Leader magazineASCL - Association of School and College Leaders

Race discrimination guidance

Chess piece

There is a tendency to be intimidated when it appears that an allegation of race discrimination is made. It is probably best that way but recent cases suggest that while schools and colleges need to be alert to their responsibilities, they do not need to collapse every time they are accused of prejudice.

In Abiola v North Yorkshire County Council, a teacher claimed that the council and a string of schools were guilty of discrimination in failing to put him on the county's 'pool' of supply teachers and/or employing him. In aid of his case he presented the statistics for employment in North Yorkshire which showed that 95.1 per cent of teachers in North Yorkshire were ethnically white British.

The employment appeal tribunal was unimpressed. The council and the schools were undoubtedly in breach of their statutory duty to monitor their employees (and also to consider what they could do to remedy the imbalance) but that was not discrimination aimed at the teacher personally, and in a discrimination case it is a matter of a detriment to the individual.

More importantly, there were ample other reasons which would have precluded him from employment, not least his refusal to produce references from previous employers.

This question of reasons is crucial.
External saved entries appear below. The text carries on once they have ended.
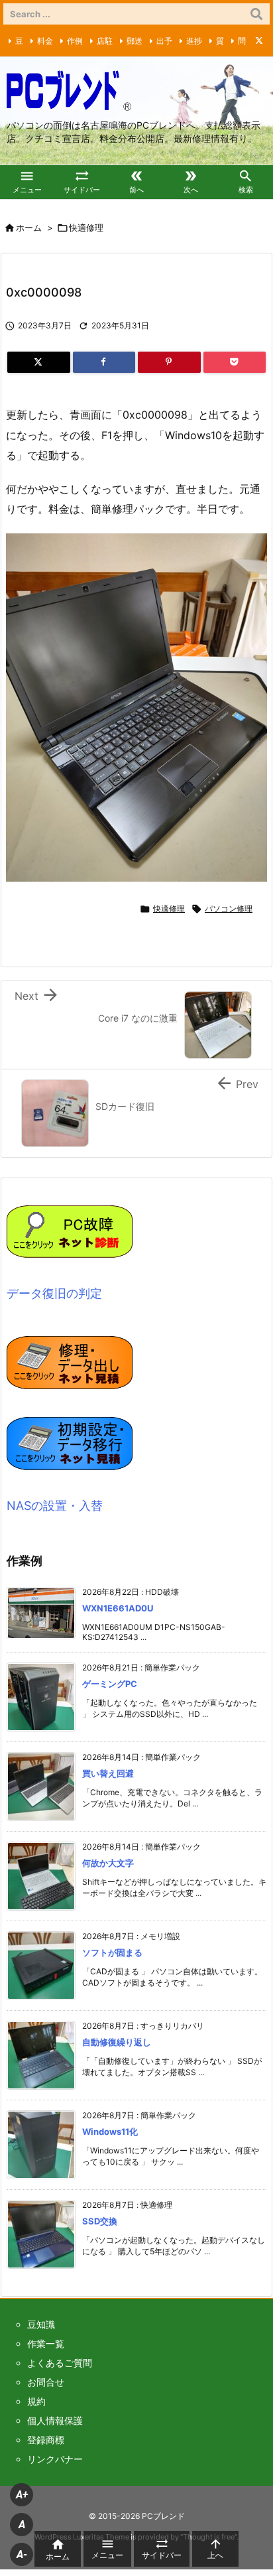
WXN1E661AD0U (117, 1608)
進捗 (194, 41)
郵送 (134, 41)
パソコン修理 (228, 909)
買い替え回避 (108, 1773)
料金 (45, 41)
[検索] (256, 14)
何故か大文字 (108, 1863)
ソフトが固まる (112, 1952)
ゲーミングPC (109, 1683)
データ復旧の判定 (54, 1293)
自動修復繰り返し (116, 2042)
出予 (164, 41)
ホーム (29, 227)
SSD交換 (99, 2221)
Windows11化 (110, 2131)
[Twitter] (259, 40)
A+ (22, 2494)
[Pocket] (234, 362)
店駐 (105, 41)
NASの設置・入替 (55, 1506)
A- (22, 2554)
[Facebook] (104, 362)
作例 (75, 41)
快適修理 (86, 227)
To put the onus on the employer to show that it has not discriminated, the employee has to produce facts that tend to show that there has been discrimination. A difference in race cannot in itself lead to an inference of discrimination.

This is so even where a case shows gross unfairness. In Arhin v Enfield PCT there were two employees of a primary care trust (PCT), both of whom had the same job description. There was a reduction of staff. One employee, who was a white male, was slotted in. The other, who was a non-white woman, was made redundant, even though she had at least equal qualifications.

However, as the EAT pointed out, "an employer only has to satisfy some other reason (than race). The reason does not have to be inherently justifiable. It does not have to be a good reason in a moral sense. It simply has to be a reason which has nothing to do with race."

This case also, however, raises the question of up-to-date and accurate job descriptions. The employer's defence was that although the two people concerned had the same job description, they were not in fact doing the same job.

While the tribunal accepted that this was not uncommon or a fatal flaw, it was not at all impressed that an employer who was purporting to 'slot in' someone on the grounds that he was already doing much the same job, was slotted in to a post for which no job description could be produced.

Moreover, an employer cannot just claim something was a mistake. A tribunal will want to know why the employer made a mistake. Did s/he check with human resources? What was the response when alerted to the issue?

There are going to be analogous situations in future years in schools and colleges. It will be worth learning the lessons before things go wrong. It might, for example, be useful to check job descriptions against actual jobs being done.